Posidonia oceanica is a seagrass species that grows in the Mediterranean Sea and is known to improve water quality and sequester carbon. Researchers from the University of Barcelona say it also has the ability to trap plastics in the sea at high concentrations and could prevent the debris from drifting farther into the ocean.
The plants generate fibrous material, which accumulates into what are known as ‘Neptune balls.’ These fibrous formations trap microplastics in the marine environment. Research shows that when the sea is calm, the balls remain on the ocean floor, and during storms in the autumn and winter, the plastic-rich balls are washed ashore and expelled from the ocean environment.
Researchers report finding plastic debris in half of their sample size and up to 1,470 pieces of plastic per kg of plant material. They believe meadows of Posidonia oceanica are capable of trapping up to 900 million pieces of plastics per year.
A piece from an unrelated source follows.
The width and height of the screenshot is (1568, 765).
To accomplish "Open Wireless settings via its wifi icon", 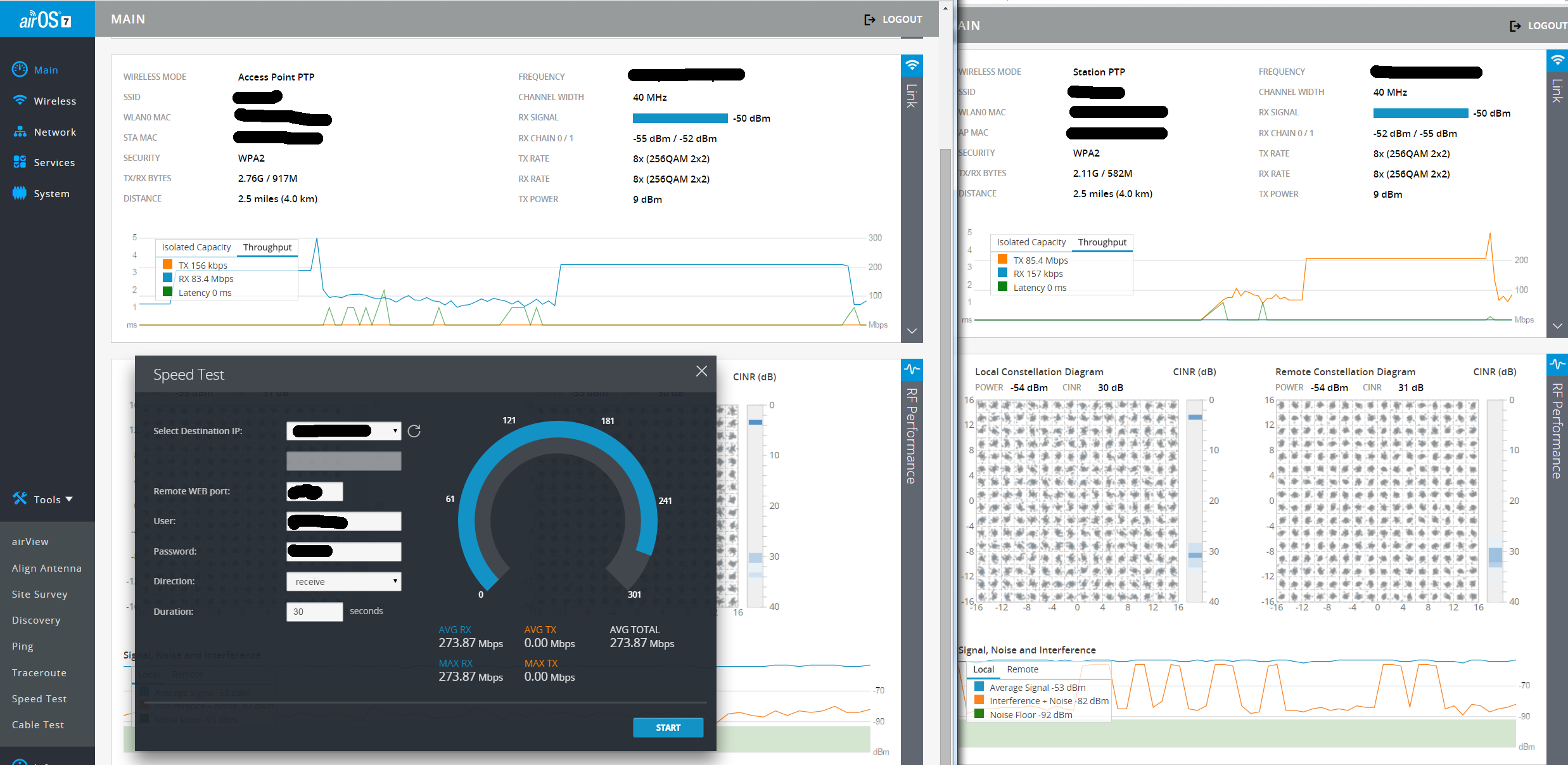I will pos(20,100).
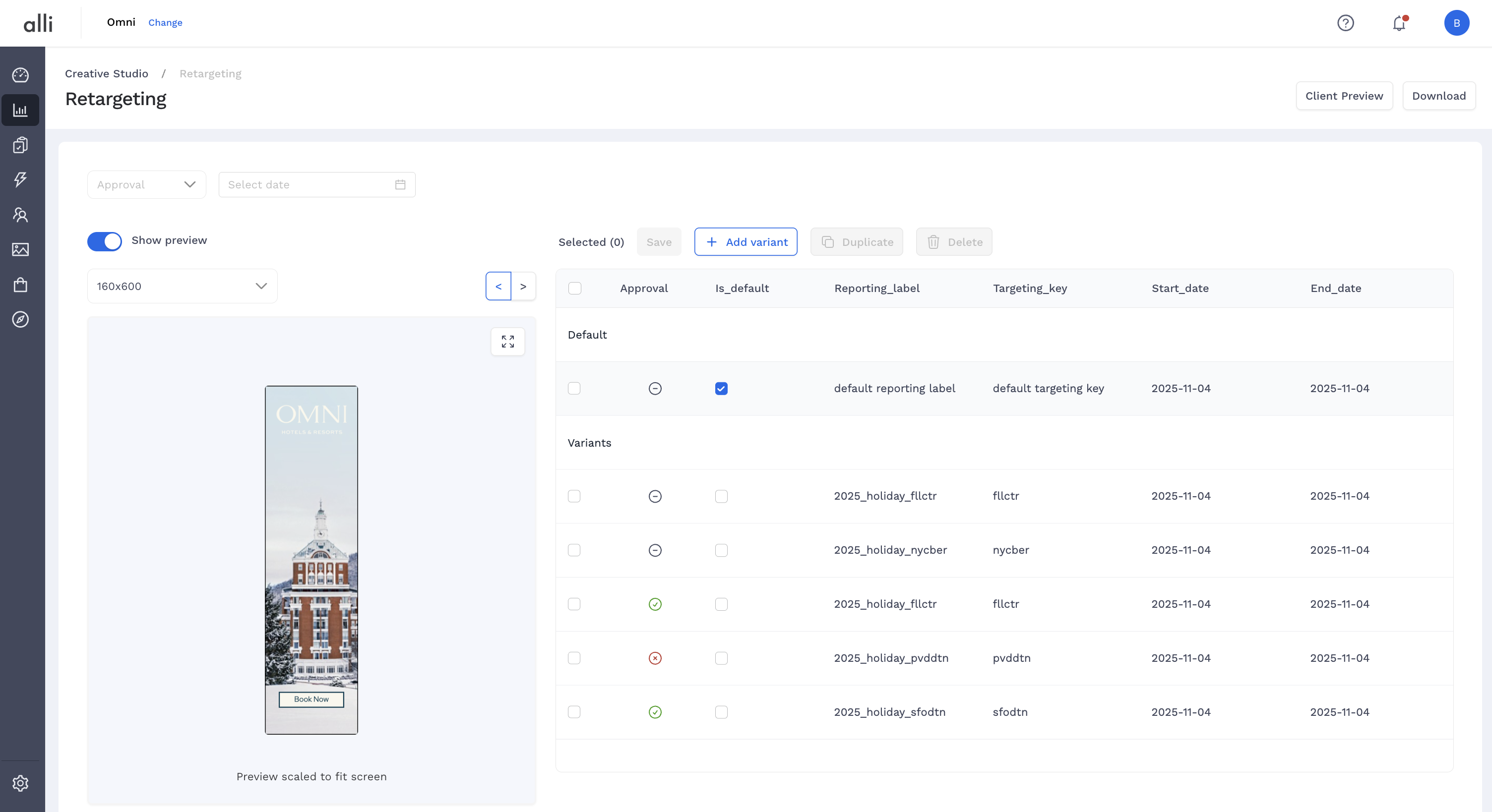The height and width of the screenshot is (812, 1492).
Task: Click the help question mark icon
Action: (1345, 23)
As the volume of plastics entering our ocean continues to grow, researchers believe the seaweed could play an important role in cleaning up our oceans. However, seagrass meadows are under threat from pollution, erosion, and climate change, and researchers estimate that Posidonia oceanica has lost 50% of its potential initial area since 1960. Scientists are calling for the conservation of seagrass meadows because they are integral to the health of the planet’s waterways.